__EXERCISE DESCRIPTION__: Go through the listing below and count the lines with "Given" in them. Only the count is needed.
*** PROVIDED DATA ***
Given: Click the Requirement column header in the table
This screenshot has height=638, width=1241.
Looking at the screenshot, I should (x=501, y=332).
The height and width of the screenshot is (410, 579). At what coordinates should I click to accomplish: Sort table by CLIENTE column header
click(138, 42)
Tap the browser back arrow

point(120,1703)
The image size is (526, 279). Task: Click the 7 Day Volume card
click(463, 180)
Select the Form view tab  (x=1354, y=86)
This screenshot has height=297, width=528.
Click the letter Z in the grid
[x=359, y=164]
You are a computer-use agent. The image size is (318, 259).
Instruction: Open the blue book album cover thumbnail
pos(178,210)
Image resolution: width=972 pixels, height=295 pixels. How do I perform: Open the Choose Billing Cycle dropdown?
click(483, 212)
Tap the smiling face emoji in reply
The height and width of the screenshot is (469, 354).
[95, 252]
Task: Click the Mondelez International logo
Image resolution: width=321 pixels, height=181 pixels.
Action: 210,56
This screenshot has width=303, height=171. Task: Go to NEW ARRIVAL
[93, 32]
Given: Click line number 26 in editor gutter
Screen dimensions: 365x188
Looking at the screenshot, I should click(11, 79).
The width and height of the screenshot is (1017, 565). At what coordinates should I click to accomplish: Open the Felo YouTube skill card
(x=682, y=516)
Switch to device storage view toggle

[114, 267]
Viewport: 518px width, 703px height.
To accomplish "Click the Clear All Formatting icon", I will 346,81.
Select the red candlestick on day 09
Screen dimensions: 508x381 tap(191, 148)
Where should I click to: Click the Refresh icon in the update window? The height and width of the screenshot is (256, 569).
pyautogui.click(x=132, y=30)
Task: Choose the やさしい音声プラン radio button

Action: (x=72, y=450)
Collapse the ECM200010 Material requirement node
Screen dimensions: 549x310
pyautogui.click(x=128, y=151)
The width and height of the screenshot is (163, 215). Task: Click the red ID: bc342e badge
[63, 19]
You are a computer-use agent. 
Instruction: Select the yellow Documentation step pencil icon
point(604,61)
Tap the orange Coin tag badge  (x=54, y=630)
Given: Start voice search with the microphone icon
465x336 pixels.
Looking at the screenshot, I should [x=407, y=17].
*** End of PROVIDED DATA ***
__SOLUTION TO THE PROBLEM__: 3